Cathédrale Saint Alexandre Nevsky

Dimanche 15 septembre 2013

 

Au nom du Père et du Fils et du Saint-Esprit,

Il est des figures de sainteté qui marquent profondément la conscience chrétienne par leur piété, leur désir de Dieu, le changement radical de leur vie par le repentir. Saint Alexandre Nevsky est sans nul doute l’une de ces figures qui font des saints des exemples, des intercesseurs, voire des amis dans une proximité que seule la foi est capable de porter. L’importance de Saint Alexandre Nevsky n’est pas à rappeler, car l’orthodoxie slave s’est largement placée sous sa protection au même titre que Sainte Olga, Saint Vladimir, parmi tant d’autres qui façonnent la piété et l’expérience spirituelle de l’Église orthodoxe tout entière.

Aussi, je ne peux que me réjouir d’être de nouveau parmi vous aujourd’hui à l’occasion de la fête patronale de cette magnifique cathédrale. Le lien entre une église et le saint à qui cette église est dédiée est déterminant dans la vie de la communauté qui s’y réunit. Il ne s’agit pas uniquement d’un phénomène d’affichage qui tendrait à vouloir marquer le paysage religieux de Paris d’une enclave orthodoxe. Il en va avant tout d’un programme spirituel. Le choix de Saint Alexandre n’est donc pas anodin. Il renvoie à la volonté des fondateurs de cette cathédrale de dire quelque chose de l’identité de sa communauté.

Les marques de la sainteté de Saint Alexandre Nevsky doivent aussi être les vôtres : la foi, le courage, la patience et la permanence du témoignage de l’orthodoxie dans son ouverture à la culture occidentale, ici en France et à Paris. Les leçons de l’histoire nous montrent bien que  le patronage de Saint Alexandre possède un sens profond. Il découle d’une volonté de rassemblement, de témoignage, mais aussi et surtout d’une attitude pastorale à l’égare des fidèles que les tribulations de l’histoire tout au long du 20e siècle ont obligés de quitter terre, famille, société, culture. L’exil fut le lot de nombreux peuples orthodoxes par le siècle passé. C’est encore malheureusement le cas aujourd’hui au Proche-Orient. Nous prions pour que la paix y advienne rapidement.

À l’intérieur de tels déplacements, se poursuit l’expérience originelle du christianisme slave, marqué par la figure des souffrants pour le Christ, des strastoterpsi, à l’image des frères Boris et Gleb. L’exil est une forme de souffrance qui trouve sa consolation dans le Christ, lui la source de toute consolation. De fait, les temps ont profondément changé.
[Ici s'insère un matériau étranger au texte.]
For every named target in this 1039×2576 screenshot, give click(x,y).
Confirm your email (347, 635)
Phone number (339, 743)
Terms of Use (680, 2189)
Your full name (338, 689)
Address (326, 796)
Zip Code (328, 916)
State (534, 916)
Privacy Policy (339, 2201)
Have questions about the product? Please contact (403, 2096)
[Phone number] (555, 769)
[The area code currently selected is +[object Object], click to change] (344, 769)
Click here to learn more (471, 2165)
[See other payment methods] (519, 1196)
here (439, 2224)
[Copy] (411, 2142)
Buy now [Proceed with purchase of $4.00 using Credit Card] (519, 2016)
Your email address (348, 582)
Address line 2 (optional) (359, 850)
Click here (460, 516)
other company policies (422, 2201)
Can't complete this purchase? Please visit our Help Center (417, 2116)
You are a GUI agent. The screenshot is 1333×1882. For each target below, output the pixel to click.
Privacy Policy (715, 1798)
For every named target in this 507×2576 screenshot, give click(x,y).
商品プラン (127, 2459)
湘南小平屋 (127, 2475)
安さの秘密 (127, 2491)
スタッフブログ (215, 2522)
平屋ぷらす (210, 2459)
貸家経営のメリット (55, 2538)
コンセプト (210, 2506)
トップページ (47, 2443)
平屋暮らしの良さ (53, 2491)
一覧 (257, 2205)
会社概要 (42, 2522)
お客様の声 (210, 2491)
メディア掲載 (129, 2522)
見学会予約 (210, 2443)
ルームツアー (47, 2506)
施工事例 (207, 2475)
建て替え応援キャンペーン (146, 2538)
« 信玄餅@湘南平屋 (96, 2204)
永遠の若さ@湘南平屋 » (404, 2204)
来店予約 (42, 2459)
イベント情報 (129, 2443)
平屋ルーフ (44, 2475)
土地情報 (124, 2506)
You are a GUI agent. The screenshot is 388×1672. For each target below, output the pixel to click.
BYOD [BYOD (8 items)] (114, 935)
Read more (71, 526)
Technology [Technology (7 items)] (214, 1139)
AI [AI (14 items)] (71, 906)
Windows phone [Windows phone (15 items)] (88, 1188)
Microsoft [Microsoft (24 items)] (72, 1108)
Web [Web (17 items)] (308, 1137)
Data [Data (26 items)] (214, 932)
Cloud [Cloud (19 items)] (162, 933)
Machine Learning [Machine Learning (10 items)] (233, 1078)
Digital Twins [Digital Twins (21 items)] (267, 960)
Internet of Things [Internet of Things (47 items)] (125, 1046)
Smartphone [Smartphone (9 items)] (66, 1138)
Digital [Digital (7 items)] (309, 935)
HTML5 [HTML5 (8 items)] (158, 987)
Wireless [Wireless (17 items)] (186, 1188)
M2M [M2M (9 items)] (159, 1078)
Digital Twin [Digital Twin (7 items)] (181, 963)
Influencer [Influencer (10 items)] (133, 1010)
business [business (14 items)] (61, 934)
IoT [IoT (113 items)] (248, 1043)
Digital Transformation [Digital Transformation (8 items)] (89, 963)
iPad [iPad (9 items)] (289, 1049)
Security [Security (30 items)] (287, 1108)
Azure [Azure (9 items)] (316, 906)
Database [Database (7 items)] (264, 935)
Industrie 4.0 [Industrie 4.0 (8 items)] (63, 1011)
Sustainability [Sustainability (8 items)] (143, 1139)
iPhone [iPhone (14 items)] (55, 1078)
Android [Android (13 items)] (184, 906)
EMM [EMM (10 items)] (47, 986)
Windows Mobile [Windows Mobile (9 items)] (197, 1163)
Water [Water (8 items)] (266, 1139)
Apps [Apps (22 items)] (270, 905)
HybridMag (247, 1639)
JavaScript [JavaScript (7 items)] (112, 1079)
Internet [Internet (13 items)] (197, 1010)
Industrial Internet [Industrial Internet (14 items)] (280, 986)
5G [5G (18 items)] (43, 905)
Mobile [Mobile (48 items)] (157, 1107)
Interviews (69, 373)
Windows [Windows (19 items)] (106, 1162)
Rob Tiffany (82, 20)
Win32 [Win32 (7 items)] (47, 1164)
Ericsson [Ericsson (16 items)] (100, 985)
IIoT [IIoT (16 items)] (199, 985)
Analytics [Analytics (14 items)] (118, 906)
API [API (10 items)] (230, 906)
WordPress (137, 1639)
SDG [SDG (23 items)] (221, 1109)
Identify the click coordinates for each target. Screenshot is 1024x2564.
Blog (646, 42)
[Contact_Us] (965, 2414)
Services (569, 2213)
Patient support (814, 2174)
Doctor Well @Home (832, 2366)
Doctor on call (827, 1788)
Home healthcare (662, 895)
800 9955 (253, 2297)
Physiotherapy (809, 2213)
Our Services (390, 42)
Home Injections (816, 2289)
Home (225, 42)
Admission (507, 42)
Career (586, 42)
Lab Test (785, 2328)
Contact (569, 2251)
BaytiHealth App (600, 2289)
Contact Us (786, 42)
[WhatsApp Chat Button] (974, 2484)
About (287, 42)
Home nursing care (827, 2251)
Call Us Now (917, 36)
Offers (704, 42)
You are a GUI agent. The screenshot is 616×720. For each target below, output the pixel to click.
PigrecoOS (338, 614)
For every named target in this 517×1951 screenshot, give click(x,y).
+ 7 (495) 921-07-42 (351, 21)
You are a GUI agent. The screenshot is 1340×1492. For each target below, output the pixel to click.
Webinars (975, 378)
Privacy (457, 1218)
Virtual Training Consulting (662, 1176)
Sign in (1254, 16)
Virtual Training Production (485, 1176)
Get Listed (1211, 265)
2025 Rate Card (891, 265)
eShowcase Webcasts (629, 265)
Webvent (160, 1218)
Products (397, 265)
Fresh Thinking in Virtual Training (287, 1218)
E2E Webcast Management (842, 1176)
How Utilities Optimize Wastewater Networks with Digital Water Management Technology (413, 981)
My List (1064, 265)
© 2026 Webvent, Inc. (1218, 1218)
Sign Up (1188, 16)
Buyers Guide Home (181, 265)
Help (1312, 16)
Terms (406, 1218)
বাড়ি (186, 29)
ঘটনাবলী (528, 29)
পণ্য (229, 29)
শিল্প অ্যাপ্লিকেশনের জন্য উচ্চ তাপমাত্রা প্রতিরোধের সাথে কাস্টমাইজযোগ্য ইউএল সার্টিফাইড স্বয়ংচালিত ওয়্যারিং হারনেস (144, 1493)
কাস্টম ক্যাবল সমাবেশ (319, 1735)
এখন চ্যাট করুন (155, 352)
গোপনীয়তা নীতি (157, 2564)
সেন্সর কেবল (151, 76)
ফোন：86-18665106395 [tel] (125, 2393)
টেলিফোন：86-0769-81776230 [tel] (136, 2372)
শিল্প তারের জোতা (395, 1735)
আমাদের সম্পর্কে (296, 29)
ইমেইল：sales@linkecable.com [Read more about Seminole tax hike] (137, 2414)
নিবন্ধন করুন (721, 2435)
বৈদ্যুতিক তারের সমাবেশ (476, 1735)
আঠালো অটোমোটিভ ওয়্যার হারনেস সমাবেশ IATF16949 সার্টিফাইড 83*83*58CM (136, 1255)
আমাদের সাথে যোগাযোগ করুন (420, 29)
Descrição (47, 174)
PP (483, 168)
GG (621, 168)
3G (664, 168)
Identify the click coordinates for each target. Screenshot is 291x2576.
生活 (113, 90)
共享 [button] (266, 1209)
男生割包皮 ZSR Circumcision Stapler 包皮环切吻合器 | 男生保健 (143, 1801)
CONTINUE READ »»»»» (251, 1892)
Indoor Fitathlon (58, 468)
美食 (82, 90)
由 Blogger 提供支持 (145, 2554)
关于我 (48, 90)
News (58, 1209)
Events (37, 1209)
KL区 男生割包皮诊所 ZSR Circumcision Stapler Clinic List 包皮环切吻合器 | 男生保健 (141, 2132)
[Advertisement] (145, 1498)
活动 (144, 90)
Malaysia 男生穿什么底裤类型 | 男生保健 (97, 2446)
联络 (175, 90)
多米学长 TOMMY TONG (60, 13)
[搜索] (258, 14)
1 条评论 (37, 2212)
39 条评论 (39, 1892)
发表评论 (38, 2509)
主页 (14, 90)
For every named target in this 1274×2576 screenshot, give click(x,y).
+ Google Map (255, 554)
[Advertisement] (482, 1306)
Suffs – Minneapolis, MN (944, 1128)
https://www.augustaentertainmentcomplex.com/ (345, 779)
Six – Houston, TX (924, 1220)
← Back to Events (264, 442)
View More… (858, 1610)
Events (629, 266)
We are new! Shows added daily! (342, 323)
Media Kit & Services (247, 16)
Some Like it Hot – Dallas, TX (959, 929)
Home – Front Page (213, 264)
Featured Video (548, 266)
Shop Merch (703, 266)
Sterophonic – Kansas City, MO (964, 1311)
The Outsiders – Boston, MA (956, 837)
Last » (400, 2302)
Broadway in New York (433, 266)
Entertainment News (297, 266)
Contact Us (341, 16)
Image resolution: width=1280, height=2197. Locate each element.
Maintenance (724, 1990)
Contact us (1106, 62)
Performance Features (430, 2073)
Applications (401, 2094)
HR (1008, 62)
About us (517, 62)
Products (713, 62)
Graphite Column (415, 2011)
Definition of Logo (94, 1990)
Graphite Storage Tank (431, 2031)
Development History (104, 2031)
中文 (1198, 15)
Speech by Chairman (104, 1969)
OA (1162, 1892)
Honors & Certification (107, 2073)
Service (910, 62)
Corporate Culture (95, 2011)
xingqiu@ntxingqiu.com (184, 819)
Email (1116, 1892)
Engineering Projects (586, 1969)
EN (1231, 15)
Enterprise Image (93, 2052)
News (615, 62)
En ce début de 21e siècle, les besoins pastoraux ne sont pas les mêmes que ceux des années 20 ou 30 de 1900. Pour autant, la cathédrale Saint Alexandre Nevsky, votre cathédrale, continue à être le signe d’une réalité ecclésiale certes liée à une tradition liturgique particulière, je n’en disconviens pas, mais elle est en même temps le coeur d’un engagement spirituel aux multiples promesses. À mon sens, ces promesses sont en même temps des voeux. La promesse d’une fidélité au message de l’Évangile tel qu’il est porté par les célébrations liturgiques, la pratique régulière des sacrements et la prière personnelle. Je ne vous enjoins rien d’autre que ce que le Saint Apôtre Paul écrivait aux Éphésiens : “Je vous exhorte donc, moi le prisonnier dans le Seigneur à mener une vie digne de l’appel que vous avez reçu, en toute humilité, douceur et patience. Supportez-vous les uns les autres avec charité, appliquez-vous à conserver l’unité de l’Esprit par ce lien qu’est la paix” (Eph.4, 1-3).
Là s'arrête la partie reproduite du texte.